Today, on the bridge across Capilano River just before it enters the ocean, I watched First Nations People catch fish. They had arranged the rocks in the river to direct the fish to shallows. The fish were trapped. They could not swim past the rock barriers. The Indians, clad in cheap clothes and rubber waders, plodded into the rock-traps and with nets captured the fish that thrashed in death-agony. The fish were thrown onto rocks, bludgeoned, and cut open to be laid out in rows to dry.
I suppose this is a traditional thing. For the men and women stood on the banks of the river smoking and cheering. And the Anglo-Saxons and Persians stood on the bridge watching in silent awe.

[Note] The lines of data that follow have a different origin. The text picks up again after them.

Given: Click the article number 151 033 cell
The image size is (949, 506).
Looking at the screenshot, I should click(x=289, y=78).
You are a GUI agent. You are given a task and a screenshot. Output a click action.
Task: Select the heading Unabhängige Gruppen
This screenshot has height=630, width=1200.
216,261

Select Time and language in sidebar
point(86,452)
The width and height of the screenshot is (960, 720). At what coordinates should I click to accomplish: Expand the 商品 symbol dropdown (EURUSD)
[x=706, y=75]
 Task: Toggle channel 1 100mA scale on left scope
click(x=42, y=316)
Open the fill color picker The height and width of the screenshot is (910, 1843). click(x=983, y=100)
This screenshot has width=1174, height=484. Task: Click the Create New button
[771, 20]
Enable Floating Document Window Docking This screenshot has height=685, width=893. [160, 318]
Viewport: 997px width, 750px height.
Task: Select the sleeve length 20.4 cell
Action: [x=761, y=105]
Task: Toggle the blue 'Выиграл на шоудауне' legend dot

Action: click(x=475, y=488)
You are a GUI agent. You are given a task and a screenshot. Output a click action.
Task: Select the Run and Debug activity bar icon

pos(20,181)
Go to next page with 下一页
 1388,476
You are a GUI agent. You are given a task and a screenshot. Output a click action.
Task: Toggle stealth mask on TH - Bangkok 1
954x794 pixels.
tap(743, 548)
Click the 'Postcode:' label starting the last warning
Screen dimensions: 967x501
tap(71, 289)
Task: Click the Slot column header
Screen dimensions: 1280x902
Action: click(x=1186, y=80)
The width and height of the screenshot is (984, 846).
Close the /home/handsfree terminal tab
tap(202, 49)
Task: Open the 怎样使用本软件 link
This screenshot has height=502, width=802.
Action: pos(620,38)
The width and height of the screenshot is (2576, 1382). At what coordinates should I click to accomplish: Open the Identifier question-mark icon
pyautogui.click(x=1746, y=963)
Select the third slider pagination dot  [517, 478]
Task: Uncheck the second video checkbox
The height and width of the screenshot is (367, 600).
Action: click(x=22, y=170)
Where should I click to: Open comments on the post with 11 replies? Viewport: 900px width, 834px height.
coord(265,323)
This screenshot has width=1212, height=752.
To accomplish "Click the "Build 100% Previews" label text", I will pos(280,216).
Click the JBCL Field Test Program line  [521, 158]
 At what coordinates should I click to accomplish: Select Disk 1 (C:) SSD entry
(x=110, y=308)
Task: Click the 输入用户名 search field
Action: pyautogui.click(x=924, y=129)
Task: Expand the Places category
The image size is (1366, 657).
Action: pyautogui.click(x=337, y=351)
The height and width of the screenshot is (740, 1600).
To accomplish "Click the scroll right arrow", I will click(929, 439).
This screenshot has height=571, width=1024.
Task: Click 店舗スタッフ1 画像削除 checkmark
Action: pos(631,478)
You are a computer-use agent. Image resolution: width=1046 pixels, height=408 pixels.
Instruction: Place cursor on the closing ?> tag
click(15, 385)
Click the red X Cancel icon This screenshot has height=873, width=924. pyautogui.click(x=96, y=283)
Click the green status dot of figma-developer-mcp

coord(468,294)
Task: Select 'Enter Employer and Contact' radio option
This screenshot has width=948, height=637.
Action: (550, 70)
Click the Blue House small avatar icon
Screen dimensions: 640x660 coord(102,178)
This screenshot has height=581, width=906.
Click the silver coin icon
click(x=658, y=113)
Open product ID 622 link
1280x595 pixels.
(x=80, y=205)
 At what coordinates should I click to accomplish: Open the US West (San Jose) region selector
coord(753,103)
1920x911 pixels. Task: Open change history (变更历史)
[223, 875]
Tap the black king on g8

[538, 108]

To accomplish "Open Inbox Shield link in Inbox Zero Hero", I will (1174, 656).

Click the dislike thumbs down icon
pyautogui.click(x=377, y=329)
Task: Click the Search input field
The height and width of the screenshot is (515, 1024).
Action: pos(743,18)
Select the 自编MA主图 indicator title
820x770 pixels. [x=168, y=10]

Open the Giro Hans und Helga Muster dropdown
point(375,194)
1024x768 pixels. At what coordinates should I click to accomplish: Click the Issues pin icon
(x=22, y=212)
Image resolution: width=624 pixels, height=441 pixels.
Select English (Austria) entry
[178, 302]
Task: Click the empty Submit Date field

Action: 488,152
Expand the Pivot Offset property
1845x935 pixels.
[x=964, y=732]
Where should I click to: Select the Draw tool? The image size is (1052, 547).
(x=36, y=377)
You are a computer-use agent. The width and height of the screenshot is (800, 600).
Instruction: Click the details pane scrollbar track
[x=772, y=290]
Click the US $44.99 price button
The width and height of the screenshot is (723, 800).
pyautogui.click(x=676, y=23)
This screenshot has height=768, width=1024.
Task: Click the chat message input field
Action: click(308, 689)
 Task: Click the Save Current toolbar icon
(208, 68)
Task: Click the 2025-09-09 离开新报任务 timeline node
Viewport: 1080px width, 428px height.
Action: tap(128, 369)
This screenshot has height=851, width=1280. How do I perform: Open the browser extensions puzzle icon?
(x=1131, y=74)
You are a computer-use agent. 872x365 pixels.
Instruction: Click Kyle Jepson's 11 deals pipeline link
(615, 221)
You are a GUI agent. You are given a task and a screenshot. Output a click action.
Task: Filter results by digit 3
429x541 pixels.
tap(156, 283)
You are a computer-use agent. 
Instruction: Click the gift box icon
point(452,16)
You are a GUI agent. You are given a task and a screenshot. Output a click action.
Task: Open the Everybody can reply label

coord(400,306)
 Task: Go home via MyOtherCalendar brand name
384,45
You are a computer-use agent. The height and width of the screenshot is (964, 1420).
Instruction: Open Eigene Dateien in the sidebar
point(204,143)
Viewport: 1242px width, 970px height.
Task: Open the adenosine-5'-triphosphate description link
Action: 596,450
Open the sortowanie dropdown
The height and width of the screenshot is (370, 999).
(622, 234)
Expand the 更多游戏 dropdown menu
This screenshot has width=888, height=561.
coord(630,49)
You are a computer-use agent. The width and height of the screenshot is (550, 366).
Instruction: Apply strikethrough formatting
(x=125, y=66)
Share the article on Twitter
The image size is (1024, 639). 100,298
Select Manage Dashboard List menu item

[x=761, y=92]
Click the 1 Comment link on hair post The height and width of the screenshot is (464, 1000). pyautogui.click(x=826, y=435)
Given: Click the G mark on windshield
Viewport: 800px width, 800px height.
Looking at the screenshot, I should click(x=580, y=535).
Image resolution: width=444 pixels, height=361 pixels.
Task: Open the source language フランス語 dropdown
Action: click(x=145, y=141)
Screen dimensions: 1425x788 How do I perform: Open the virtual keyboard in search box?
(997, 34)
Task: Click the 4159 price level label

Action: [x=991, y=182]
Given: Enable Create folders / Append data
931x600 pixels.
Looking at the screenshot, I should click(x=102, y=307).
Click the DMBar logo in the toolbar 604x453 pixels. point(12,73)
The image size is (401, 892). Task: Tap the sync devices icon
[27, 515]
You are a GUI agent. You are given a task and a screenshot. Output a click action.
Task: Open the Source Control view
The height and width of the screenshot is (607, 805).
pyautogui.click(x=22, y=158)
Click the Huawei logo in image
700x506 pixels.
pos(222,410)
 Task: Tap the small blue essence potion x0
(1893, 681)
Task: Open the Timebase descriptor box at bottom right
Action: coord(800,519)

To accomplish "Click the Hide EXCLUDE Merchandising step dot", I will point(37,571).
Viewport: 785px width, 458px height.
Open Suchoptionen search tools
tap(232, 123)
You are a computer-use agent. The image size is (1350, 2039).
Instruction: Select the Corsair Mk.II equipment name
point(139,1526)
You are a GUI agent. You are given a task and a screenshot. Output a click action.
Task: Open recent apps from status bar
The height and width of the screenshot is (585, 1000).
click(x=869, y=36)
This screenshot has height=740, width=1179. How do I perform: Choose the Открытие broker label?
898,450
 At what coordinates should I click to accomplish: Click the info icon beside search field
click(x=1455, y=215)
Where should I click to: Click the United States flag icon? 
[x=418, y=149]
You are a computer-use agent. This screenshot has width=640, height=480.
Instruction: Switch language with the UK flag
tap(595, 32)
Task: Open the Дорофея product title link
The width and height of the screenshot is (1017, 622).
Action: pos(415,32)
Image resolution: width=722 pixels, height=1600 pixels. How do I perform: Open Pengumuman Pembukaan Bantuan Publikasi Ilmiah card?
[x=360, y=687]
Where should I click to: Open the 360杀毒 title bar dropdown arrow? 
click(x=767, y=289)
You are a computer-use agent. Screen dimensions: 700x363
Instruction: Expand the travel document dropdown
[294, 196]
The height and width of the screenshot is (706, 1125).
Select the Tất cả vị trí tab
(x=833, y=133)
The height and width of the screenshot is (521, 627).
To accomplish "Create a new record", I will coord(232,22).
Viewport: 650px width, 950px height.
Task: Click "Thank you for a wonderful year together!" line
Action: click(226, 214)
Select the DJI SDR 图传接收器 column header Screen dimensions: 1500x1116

So a long bike ride home to watch opera. This one L’incoronazione di Poppea. An opera by Claudio Monteverdi. He was the first to compose opera—this is the start of the art form: simple melodies, hard rhythms, tragedy, comedy, and the full display of human folly.
Nero is in love with Poppea and not with his wife Ottavia. He sings of Poppea’s ruby lips, apple bosom, pomegranates in the snow, and hard flint breasts. Nero cares not for the opinion of the common herd. He sings that he who delays pleasure prolongs agony. “In you, I find myself.” The final, hard clasp of lovers after love who loose themselves in an infinite joining of bodies and the sublimation of lust, time, and care. The silk of skin, shape, aroma, and the folds of flesh. Deny the common herd, and ascend for a time to perfection of shape and two-response. Such is opera. And the dates of a past Friday night.
For Nero life and love are a river running like a flowing stream that empurples the road to death. Seneca is told to die when he cautions Nero to beware Poppea. Seneca embraces death as the start of the infinite as he cuts his wrists in a warm bath. He is a philosopher and the court advisor to a tyrant. He must die when truth and ideology clash—particularly when the ideology is lust and false ideas of absolute power.
Words may be but flickering torches–in blogs, in opera, and in political adverts. But this opera should alert us to the dangers of those who lust after power, who emphasize the rights of the powerful and privileged, and who care not for the common herd. Nero sings “He who is born unfortunate should blame himself and not others.”
Sounds like Romney and Ryan and Republicans. If you are born unfortunate, there should be no health care, no free education, no roads, busses, or public transport to places of learning for you. Blame yourself, sink into poverty, stay where born, and hope for a tickle-down from those born fortunate. Meanwhile, we born-fortunate will change wives at will, take lovers as desired, drive expensive cars, ride thorough-bred horses, and suppress science in the pursuit of personal desire.
Funny how Monteverdi got it all into one opera four hundred years ago. Then again, maybe not to be wondered at. For there have always been Romneys and Republicans and there has always been a need to expose them in opera or in blogs.
While the opera ends “happy” with Nero and Poppea in each others arms, we must not foget that Nero eventually kicked the pregnant Poppea to death.